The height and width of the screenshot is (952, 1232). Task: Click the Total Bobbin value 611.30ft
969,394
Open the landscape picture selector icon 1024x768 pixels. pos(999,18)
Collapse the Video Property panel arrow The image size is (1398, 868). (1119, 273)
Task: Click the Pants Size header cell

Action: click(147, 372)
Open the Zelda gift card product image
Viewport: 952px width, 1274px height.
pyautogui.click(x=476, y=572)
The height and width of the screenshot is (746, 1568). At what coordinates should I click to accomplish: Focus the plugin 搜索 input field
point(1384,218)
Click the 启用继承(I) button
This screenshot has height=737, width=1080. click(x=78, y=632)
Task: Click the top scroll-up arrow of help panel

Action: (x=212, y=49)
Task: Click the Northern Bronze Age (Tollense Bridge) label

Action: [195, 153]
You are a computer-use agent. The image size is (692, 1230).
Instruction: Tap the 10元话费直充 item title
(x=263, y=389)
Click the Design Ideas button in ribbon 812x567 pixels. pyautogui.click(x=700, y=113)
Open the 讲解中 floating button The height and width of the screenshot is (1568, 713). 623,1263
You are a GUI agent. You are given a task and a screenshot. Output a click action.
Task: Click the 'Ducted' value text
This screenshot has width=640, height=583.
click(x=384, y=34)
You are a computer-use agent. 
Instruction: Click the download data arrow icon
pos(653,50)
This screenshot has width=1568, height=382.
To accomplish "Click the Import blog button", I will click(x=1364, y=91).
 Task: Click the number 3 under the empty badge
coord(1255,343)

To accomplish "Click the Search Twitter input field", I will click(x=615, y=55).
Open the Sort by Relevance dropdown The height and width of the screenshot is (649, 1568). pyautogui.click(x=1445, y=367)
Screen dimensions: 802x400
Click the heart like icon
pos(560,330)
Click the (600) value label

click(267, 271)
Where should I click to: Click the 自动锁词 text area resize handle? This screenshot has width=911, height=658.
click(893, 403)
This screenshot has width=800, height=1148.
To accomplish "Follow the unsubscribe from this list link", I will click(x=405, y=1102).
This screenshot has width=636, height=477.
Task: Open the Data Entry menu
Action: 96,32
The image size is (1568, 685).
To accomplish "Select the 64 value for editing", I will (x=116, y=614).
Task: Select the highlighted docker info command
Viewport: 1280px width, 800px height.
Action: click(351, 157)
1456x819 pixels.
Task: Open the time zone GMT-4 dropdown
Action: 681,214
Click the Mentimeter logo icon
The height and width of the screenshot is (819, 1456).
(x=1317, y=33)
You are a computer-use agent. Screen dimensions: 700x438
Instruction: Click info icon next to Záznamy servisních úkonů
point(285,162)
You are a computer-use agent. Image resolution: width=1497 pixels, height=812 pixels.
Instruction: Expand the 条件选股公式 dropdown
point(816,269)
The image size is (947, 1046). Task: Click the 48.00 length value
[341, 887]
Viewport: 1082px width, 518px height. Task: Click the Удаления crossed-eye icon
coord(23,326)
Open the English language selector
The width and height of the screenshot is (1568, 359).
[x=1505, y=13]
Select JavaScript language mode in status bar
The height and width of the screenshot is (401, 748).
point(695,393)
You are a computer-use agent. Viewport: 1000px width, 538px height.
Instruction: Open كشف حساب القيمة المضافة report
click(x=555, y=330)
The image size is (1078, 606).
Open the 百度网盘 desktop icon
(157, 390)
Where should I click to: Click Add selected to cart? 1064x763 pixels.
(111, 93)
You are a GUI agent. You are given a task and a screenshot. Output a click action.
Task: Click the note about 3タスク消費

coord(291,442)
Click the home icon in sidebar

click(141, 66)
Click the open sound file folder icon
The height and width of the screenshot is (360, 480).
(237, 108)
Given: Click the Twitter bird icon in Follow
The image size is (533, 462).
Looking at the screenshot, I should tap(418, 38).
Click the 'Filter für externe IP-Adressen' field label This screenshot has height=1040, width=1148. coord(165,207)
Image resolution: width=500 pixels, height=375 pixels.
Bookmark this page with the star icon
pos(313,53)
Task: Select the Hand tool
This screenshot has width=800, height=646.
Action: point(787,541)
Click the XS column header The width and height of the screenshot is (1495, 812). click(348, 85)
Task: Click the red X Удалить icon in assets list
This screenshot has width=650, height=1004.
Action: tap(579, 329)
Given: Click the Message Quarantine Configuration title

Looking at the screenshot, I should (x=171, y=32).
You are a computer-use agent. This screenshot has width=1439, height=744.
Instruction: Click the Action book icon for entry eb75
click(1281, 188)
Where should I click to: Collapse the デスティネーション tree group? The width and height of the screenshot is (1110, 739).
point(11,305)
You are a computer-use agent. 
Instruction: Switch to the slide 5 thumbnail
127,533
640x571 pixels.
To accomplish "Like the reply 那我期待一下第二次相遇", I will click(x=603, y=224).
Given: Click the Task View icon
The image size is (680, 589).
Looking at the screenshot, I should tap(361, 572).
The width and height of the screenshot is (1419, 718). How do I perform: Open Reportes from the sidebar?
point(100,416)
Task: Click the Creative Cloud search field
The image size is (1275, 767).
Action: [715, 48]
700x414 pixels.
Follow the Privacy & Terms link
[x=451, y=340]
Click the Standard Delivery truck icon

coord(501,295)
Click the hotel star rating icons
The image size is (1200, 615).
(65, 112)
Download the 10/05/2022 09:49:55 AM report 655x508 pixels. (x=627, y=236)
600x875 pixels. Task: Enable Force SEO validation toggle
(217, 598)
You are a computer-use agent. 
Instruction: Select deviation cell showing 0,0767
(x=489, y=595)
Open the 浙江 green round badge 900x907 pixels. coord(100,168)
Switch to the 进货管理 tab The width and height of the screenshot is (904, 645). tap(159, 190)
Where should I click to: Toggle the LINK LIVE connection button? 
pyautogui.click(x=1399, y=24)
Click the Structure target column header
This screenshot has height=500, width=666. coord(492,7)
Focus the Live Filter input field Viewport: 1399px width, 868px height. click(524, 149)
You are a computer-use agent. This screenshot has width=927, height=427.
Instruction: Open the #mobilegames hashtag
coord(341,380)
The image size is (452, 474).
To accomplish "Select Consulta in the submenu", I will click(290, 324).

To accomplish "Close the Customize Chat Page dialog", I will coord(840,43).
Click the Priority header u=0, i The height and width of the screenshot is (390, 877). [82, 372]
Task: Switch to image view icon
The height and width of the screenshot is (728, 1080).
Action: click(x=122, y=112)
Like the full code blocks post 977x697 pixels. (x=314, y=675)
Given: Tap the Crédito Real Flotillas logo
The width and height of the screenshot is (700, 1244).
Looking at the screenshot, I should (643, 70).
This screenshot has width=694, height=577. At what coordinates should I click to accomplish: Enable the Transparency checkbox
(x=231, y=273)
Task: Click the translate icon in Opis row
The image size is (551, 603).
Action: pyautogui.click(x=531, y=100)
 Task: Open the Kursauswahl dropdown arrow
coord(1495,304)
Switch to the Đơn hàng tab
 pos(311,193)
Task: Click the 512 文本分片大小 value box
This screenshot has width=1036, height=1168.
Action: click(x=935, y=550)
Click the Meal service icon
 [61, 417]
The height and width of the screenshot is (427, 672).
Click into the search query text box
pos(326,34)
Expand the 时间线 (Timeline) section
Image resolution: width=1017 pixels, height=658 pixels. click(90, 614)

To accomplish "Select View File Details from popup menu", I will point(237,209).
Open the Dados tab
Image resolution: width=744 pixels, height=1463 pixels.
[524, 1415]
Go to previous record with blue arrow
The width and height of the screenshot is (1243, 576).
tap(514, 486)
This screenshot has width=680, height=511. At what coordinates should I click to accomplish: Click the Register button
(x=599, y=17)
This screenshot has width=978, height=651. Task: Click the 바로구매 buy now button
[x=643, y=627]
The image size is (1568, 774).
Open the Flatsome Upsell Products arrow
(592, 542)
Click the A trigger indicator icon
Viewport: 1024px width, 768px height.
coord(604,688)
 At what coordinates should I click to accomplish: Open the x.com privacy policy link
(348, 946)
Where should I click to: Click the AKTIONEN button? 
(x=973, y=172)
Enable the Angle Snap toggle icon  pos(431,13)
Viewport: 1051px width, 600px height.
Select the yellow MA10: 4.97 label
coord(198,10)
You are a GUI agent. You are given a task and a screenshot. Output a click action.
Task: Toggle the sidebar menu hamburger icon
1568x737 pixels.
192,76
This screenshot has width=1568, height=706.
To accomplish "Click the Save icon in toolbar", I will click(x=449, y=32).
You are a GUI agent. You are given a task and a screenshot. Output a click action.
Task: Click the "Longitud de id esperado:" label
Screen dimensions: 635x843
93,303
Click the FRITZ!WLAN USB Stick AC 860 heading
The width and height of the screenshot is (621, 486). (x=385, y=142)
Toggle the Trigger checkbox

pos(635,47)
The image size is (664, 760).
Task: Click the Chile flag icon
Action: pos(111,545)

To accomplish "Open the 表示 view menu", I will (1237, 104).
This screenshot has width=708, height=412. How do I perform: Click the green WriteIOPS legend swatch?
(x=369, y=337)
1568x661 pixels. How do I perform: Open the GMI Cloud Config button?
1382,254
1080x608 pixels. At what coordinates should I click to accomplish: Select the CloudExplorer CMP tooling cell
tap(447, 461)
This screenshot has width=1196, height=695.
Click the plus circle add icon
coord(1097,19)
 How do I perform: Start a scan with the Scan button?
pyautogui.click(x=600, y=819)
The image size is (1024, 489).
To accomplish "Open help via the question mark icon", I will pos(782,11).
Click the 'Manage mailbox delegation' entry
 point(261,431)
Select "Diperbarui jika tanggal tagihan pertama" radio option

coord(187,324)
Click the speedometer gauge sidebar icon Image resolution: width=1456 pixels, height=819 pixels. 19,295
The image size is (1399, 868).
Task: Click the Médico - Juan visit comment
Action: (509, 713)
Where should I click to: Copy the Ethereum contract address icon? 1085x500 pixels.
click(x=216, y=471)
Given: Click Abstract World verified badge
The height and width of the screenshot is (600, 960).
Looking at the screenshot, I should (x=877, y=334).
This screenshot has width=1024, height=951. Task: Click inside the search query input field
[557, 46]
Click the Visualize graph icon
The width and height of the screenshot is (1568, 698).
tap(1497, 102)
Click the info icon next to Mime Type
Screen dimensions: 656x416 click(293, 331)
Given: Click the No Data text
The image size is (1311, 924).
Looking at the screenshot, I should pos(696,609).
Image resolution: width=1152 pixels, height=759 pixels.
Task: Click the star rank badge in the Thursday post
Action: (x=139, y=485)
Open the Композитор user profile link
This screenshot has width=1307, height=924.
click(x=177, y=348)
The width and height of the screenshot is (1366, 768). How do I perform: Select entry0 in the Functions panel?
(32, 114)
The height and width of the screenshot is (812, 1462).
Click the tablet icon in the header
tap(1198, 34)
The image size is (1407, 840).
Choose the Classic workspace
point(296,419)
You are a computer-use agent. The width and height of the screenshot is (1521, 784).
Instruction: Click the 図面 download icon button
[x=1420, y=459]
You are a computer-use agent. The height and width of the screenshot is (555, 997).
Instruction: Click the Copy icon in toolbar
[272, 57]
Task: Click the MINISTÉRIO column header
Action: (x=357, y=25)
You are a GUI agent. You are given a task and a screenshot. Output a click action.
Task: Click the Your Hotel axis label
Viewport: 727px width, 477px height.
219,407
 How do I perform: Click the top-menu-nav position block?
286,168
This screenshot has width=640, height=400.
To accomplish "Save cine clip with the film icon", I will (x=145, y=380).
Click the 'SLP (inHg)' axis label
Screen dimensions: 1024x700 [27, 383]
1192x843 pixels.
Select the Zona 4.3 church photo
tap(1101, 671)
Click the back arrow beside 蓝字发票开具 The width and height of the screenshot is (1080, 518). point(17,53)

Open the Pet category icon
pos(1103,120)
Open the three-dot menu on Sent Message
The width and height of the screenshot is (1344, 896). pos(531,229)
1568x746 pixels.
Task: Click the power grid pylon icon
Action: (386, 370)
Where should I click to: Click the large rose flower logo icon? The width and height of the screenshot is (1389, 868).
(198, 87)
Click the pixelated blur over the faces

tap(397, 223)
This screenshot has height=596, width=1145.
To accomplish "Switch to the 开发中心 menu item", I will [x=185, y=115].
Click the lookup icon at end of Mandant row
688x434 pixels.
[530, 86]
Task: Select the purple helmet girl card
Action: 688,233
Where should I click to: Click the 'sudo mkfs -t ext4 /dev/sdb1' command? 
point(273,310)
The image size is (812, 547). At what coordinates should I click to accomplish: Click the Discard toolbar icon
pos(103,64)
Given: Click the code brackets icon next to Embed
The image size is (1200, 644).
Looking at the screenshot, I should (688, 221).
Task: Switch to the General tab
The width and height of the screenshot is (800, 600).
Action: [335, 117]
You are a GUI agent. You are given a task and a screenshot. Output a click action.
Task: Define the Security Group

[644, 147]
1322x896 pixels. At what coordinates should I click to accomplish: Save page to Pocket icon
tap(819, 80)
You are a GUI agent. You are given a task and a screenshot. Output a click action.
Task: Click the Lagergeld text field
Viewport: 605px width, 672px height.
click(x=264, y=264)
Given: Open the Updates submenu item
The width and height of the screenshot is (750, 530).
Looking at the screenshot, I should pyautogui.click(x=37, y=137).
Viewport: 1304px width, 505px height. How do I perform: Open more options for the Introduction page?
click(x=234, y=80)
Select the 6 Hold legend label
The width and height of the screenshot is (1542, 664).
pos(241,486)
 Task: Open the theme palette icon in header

---

## Your objective:
Above this instruction are the records; retype exactly the lines from the one containing "The image size is (812, 547)." up to and including the one containing "Task: Switch to the General tab".

## Exercise response:
The image size is (812, 547). At what coordinates should I click to accomplish: Click the Discard toolbar icon
pos(103,64)
Given: Click the code brackets icon next to Embed
The image size is (1200, 644).
Looking at the screenshot, I should (688, 221).
Task: Switch to the General tab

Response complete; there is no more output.